Key value for chemical safety assessment

BCF (terrestrial species):

363 L/kg ww

Additional information

Cyclobutanate does not bioaccumulate in air breathing organisms, despite fulfilling the screening criteria on log Kow (> 2) and log Koa (> 5). Bioaccumulation in air breathing organisms is not relevant for metabolizing substances as Gobas et al.explicitly mentions (2020, figure 6, D, assessing oxygen containing substances).  The metabolisation of Cyclobutanate, being an ester will be fast due to carboxyl esterases present in all (vertebrate) organisms (Wheelock et al., 2008). Using the QSAR model BCFBAF, the DT50 is estimated to be 0.34 days (DT50 < 1 day). The transformation product Cycla-alcohol as such has a log Kow around 2 (2.4 measured and 1.8 calculated). This alcohol is a secondary alcohol those will be conjugated in mammals with Glucuronic acid, which has a low log Kow of << 2 (Glucuronic acid has a log Kow of -1.87 as presented in PubChem). This glucuronidation has been derived from an EFSA publication on secondary alcohols using similar substances as Cyclobutanate (e.g. EFSA, 2012, see Toxicokinetic section for reference). Based on these profiles the DT50 is estimated to be < 1 day. Beside the short DT50, the kidney is the key excretion pathway. This is based on the toxicity effect seen in male rat: alpha-hydrocarbon nephropathy after repeated exposure. This means that urine is the key excretion route. The other metabolite is butyric acid, which is a normal constituent of the body and can be consumed in the Krebs cycle. In view of the metabolic profile of Cyclobutanate there is no concern for this substance or its metabolites for biomagnification in air breathing organisms, see also Toxico-kinetic section.

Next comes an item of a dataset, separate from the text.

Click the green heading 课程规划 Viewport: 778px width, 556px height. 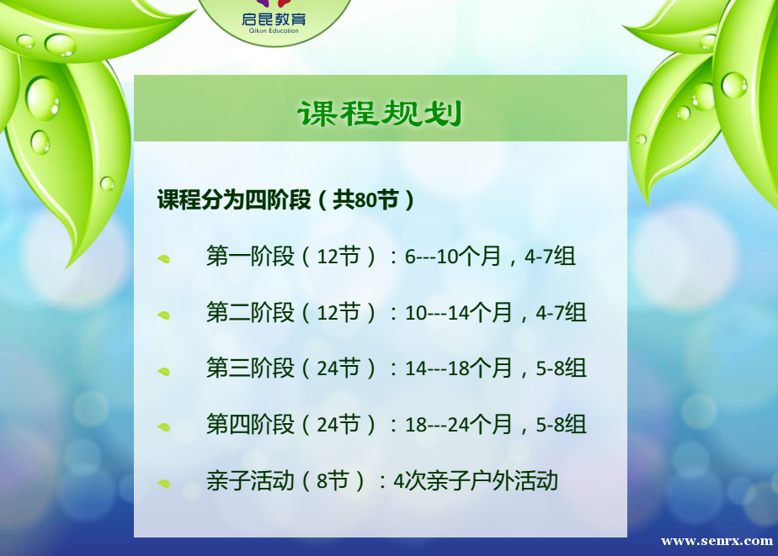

The formation of Cycla-alcohol is experimentally detected in the MITI test (OECD TG 301C. After 28 days no Cyclobutanate was found only Cycla-alcohol showing that the ester was fully cleaved. Butanoic acid was searched for but not found and was likely consumed by the bacteria as feed.  

References

Gobas, F.A.P.C., Lee, Y-S, Lo, J.C., Parkerton, T.F., Letinskid, D.J., 2020, A Toxicokinetic Framework and Analysis Tool for Interpreting Organisation for Economic Cooperation and Development Guideline 305 dietary bioaccumulation test, Environ. Toxicol. Chem., 39, 171-188. 

Wheelock, C.E., Philips, B.M., Anderson, B.S., Miller, J.L., Miller, M.J., and Hammock, B.D., 2008, Application of carboxylesterase activity in environmental monitoring and toxicity identification evaluations, (TIEs), in Reviews of Environmental Contamination an Toxicology, ed. Whitacre, 117-178, D.M., Springer.